On Thu, May 31, 2018 at 11:00 PM, MauMau <maumau307(at)gmail(dot)com> wrote:
> 2018-05-31 22:44 GMT+09:00, Robert Haas <robertmhaas(at)gmail(dot)com>:
>> On Thu, May 31, 2018 at 8:12 AM, MauMau <maumau307(at)gmail(dot)com> wrote:
>>> Oh, I didn't know you support FDW approach mainly for analytics. I
>>> guessed the first target was OLTP read-write scalability.
>>
>> That seems like a harder target to me, because you will have an extra
>> hop involved -- SQL from the client to the first server, then via SQL
>> to a second server. The work of parsing and planning also has to be
>> done twice, once for the foreign table and again for the table. For
>> longer-running queries this overhead doesn't matter as much, but for
>> short-running queries it is significant.
>
> Yes, that extra hop and double parsing/planning were the killer for
> our performance goal when we tried to meet our customer's scaleout
> needs with XL. The application executes 82 DML statements in one
> transaction. Those DMLs consist of INSERT, UPDATE and SELECT that
> only accesses one row with a primary key. The target tables are only
> a few, so the application PREPAREs a few statements and EXECUTEs them
> repeatedly. We placed the coordinator node of XL on the same host as
> the application, and data nodes and GTM on other individual nodes.
>

I agree that there's double parsing happening, but I am hesitant to
agree with the double planning claim. We do plan, let's say a join
between two foreign tables, on the local server, but that's only to
decide whether it's efficient to join locally or on the foreign
server. That means we create foreign paths for scan on the foreign
tables, may be as many parameterized plans as the number of join
conditions, and one path for the join pushdown that's it. We then
create local join paths but we need those to decide whether it's
efficient to join locally and if yes, which way. But don't create
paths as to how the foreign server would plan that join. That's not
double planning since we do not create same paths locally and on the
foreign server.

In order to avoid double parsing, we might want to find a way to pass
a "normalized" parse tree down to the foreign server. We need to
normalize the OIDs in the parse tree since those may be different
across the nodes.

>
>
>> I don't know what "node management" and "failure dectection/failover"
>> mean specifically. I'd like to hear proposals, though.
>
> That's nothing special or new. Things like:

That's a good summary of what we need here. Thanks for the summary.

>
> * Define a set of nodes that can join the cluster.
> * Initialize or configure a node according to its role in the cluster.
> * Decommission a node from the cluster.
> * Define a node group in which all member nodes have the same data set
> for redundancy.
> * One command to start and shutdown the entire cluster.

Right.

> * System tables to display the member nodes and node groups.

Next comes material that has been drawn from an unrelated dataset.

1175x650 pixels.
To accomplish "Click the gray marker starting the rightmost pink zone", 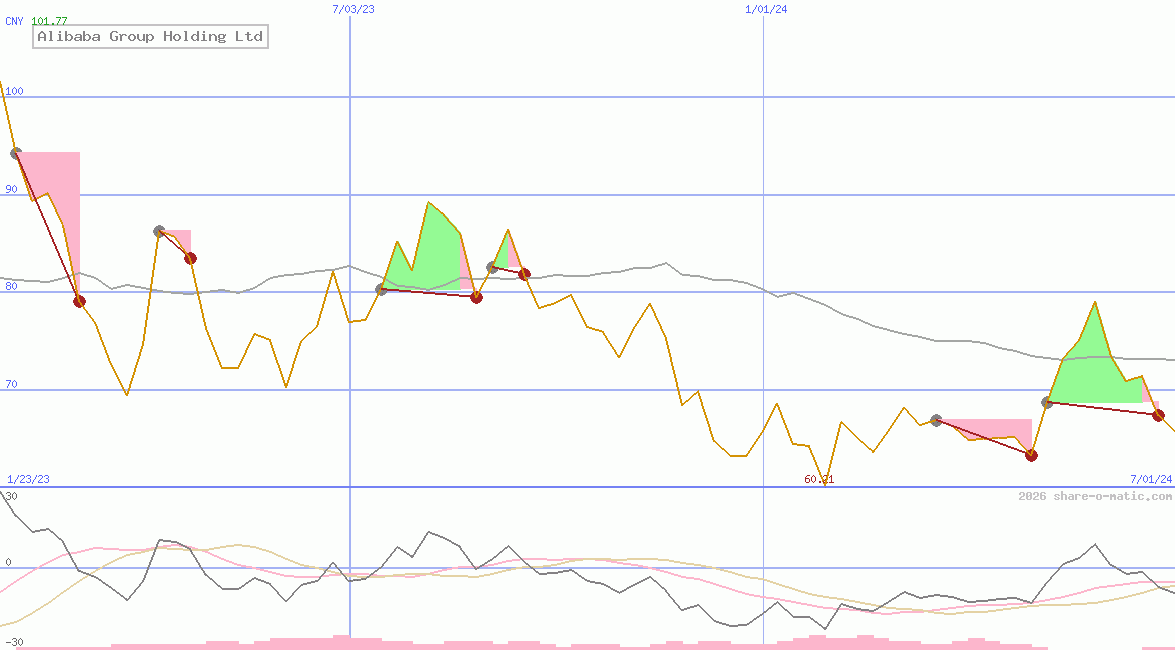I will [x=936, y=419].

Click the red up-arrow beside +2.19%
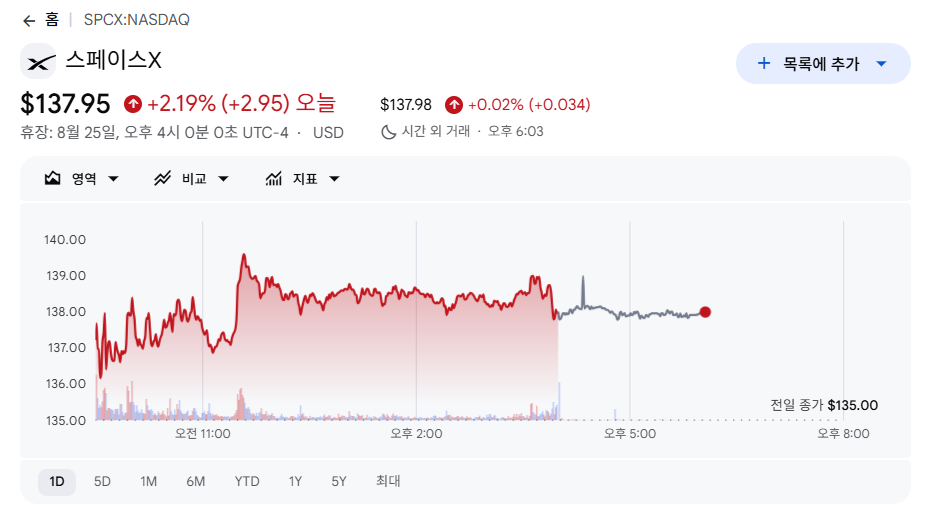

I think we need system tables on each node to store the cluster
configuration as seen by that node not just display. But that's a bit
of a detail.

> * Each node's in-memory view of the current cluster state.
> * How each node monitors which other nodes.

That's where we can have multiple ways. It's either each node
monitoring other nodes or we have a kind of watch-dog or a central
place (not necessarily a node, a file shared across the nodes might as
well server that purpose) from where we can fetch the "last known"
state of the cluster. But that along with split brain problem is much
larger problem to solve. I agree we need some way to know the "last
known" status of the cluster and then correct it as the cluster has
conflicting experiences, and do all of that without having much
communication overhead.

> * Elect a new primary node within a node group when the current
> primary node fails.

Well, some configuration might want more than one primary or
coordinator nodes. Having a single primary in itself creates an SPOF,
which should be avoided. But then there will be some loads which will
be happy with a single primary and risks arising out of that.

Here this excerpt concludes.